» **WRITTEN TASK**: Turn every line of the rows below into a Markdown table with the columns No and Line, numbering each line in order and skipping blank ones.

>> START EXERCISE INPUTS

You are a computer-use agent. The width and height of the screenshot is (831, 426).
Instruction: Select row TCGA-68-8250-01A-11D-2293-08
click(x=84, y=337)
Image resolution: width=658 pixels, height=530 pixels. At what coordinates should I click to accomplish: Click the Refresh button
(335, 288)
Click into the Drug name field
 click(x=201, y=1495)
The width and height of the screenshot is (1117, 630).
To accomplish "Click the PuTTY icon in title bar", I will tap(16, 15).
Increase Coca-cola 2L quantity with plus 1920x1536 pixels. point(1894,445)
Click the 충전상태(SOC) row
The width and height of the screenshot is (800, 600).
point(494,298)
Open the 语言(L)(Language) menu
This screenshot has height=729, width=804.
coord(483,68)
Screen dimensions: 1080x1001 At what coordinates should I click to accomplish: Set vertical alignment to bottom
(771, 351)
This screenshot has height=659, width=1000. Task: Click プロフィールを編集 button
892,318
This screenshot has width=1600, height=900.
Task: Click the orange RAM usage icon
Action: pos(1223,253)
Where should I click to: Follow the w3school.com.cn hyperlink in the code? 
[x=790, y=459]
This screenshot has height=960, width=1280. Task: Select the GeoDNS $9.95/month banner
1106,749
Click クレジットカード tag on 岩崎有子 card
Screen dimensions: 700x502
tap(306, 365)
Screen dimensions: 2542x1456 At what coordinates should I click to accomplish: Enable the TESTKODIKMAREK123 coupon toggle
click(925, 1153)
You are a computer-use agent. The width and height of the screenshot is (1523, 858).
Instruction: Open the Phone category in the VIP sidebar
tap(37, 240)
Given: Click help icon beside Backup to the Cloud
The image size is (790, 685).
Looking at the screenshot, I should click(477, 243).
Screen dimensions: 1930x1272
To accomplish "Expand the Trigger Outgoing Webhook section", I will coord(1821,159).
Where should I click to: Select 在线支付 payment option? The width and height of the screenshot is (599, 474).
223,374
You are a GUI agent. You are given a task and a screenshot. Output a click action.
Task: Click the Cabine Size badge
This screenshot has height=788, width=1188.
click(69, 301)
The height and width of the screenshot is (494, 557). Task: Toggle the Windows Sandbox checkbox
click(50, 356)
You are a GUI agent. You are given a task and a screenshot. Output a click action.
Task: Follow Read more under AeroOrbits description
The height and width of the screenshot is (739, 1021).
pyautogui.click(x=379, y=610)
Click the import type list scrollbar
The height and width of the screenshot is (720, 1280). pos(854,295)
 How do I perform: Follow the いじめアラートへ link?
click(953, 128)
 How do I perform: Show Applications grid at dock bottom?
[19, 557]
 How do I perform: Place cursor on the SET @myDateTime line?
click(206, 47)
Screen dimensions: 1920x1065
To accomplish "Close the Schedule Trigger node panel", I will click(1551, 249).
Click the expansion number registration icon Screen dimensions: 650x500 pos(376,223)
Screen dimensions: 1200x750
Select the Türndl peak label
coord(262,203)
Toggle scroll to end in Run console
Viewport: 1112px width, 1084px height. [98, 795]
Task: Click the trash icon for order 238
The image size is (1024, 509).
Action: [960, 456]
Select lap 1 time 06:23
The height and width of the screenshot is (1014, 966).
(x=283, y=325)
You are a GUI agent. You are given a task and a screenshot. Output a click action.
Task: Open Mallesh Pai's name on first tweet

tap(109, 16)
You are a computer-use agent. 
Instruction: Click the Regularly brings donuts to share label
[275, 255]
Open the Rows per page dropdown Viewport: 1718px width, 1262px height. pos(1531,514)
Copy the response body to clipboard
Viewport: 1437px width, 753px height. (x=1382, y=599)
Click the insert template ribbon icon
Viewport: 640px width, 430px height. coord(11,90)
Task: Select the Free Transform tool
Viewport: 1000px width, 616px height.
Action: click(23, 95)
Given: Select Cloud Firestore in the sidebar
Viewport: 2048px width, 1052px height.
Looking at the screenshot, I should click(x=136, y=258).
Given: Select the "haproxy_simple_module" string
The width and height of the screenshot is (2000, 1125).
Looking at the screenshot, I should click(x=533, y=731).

>> END EXERCISE INPUTS

» **THE COMPLETED TASK**:
| No | Line |
|---|---|
| 1 | You are a computer-use agent. The width and height of the screenshot is (831, 426). |
| 2 | Instruction: Select row TCGA-68-8250-01A-11D-2293-08 |
| 3 | click(x=84, y=337) |
| 4 | Image resolution: width=658 pixels, height=530 pixels. At what coordinates should I click to accomplish: Click the Refresh button |
| 5 | (335, 288) |
| 6 | Click into the Drug name field |
| 7 |  click(x=201, y=1495) |
| 8 | The width and height of the screenshot is (1117, 630). |
| 9 | To accomplish "Click the PuTTY icon in title bar", I will tap(16, 15). |
| 10 | Increase Coca-cola 2L quantity with plus 1920x1536 pixels. point(1894,445) |
| 11 | Click the 충전상태(SOC) row |
| 12 | The width and height of the screenshot is (800, 600). |
| 13 | point(494,298) |
| 14 | Open the 语言(L)(Language) menu |
| 15 | This screenshot has height=729, width=804. |
| 16 | coord(483,68) |
| 17 | Screen dimensions: 1080x1001 At what coordinates should I click to accomplish: Set vertical alignment to bottom |
| 18 | (771, 351) |
| 19 | This screenshot has height=659, width=1000. Task: Click プロフィールを編集 button |
| 20 | 892,318 |
| 21 | This screenshot has width=1600, height=900. |
| 22 | Task: Click the orange RAM usage icon |
| 23 | Action: pos(1223,253) |
| 24 | Where should I click to: Follow the w3school.com.cn hyperlink in the code?  |
| 25 | [x=790, y=459] |
| 26 | This screenshot has height=960, width=1280. Task: Select the GeoDNS $9.95/month banner |
| 27 | 1106,749 |
| 28 | Click クレジットカード tag on 岩崎有子 card |
| 29 | Screen dimensions: 700x502 |
| 30 | tap(306, 365) |
| 31 | Screen dimensions: 2542x1456 At what coordinates should I click to accomplish: Enable the TESTKODIKMAREK123 coupon toggle |
| 32 | click(925, 1153) |
| 33 | You are a computer-use agent. The width and height of the screenshot is (1523, 858). |
| 34 | Instruction: Open the Phone category in the VIP sidebar |
| 35 | tap(37, 240) |
| 36 | Given: Click help icon beside Backup to the Cloud |
| 37 | The image size is (790, 685). |
| 38 | Looking at the screenshot, I should click(477, 243). |
| 39 | Screen dimensions: 1930x1272 |
| 40 | To accomplish "Expand the Trigger Outgoing Webhook section", I will coord(1821,159). |
| 41 | Where should I click to: Select 在线支付 payment option? The width and height of the screenshot is (599, 474). |
| 42 | 223,374 |
| 43 | You are a GUI agent. You are given a task and a screenshot. Output a click action. |
| 44 | Task: Click the Cabine Size badge |
| 45 | This screenshot has height=788, width=1188. |
| 46 | click(69, 301) |
| 47 | The height and width of the screenshot is (494, 557). Task: Toggle the Windows Sandbox checkbox |
| 48 | click(50, 356) |
| 49 | You are a GUI agent. You are given a task and a screenshot. Output a click action. |
| 50 | Task: Follow Read more under AeroOrbits description |
| 51 | The height and width of the screenshot is (739, 1021). |
| 52 | pyautogui.click(x=379, y=610) |
| 53 | Click the import type list scrollbar |
| 54 | The height and width of the screenshot is (720, 1280). pos(854,295) |
| 55 |  How do I perform: Follow the いじめアラートへ link? |
| 56 | click(953, 128) |
| 57 |  How do I perform: Show Applications grid at dock bottom? |
| 58 | [19, 557] |
| 59 |  How do I perform: Place cursor on the SET @myDateTime line? |
| 60 | click(206, 47) |
| 61 | Screen dimensions: 1920x1065 |
| 62 | To accomplish "Close the Schedule Trigger node panel", I will click(1551, 249). |
| 63 | Click the expansion number registration icon Screen dimensions: 650x500 pos(376,223) |
| 64 | Screen dimensions: 1200x750 |
| 65 | Select the Türndl peak label |
| 66 | coord(262,203) |
| 67 | Toggle scroll to end in Run console |
| 68 | Viewport: 1112px width, 1084px height. [98, 795] |
| 69 | Task: Click the trash icon for order 238 |
| 70 | The image size is (1024, 509). |
| 71 | Action: [960, 456] |
| 72 | Select lap 1 time 06:23 |
| 73 | The height and width of the screenshot is (1014, 966). |
| 74 | (x=283, y=325) |
| 75 | You are a GUI agent. You are given a task and a screenshot. Output a click action. |
| 76 | Task: Open Mallesh Pai's name on first tweet |
| 77 | tap(109, 16) |
| 78 | You are a computer-use agent.  |
| 79 | Instruction: Click the Regularly brings donuts to share label |
| 80 | [275, 255] |
| 81 | Open the Rows per page dropdown Viewport: 1718px width, 1262px height. pos(1531,514) |
| 82 | Copy the response body to clipboard |
| 83 | Viewport: 1437px width, 753px height. (x=1382, y=599) |
| 84 | Click the insert template ribbon icon |
| 85 | Viewport: 640px width, 430px height. coord(11,90) |
| 86 | Task: Select the Free Transform tool |
| 87 | Viewport: 1000px width, 616px height. |
| 88 | Action: click(23, 95) |
| 89 | Given: Select Cloud Firestore in the sidebar |
| 90 | Viewport: 2048px width, 1052px height. |
| 91 | Looking at the screenshot, I should click(x=136, y=258). |
| 92 | Given: Select the "haproxy_simple_module" string |
| 93 | The width and height of the screenshot is (2000, 1125). |
| 94 | Looking at the screenshot, I should click(x=533, y=731). |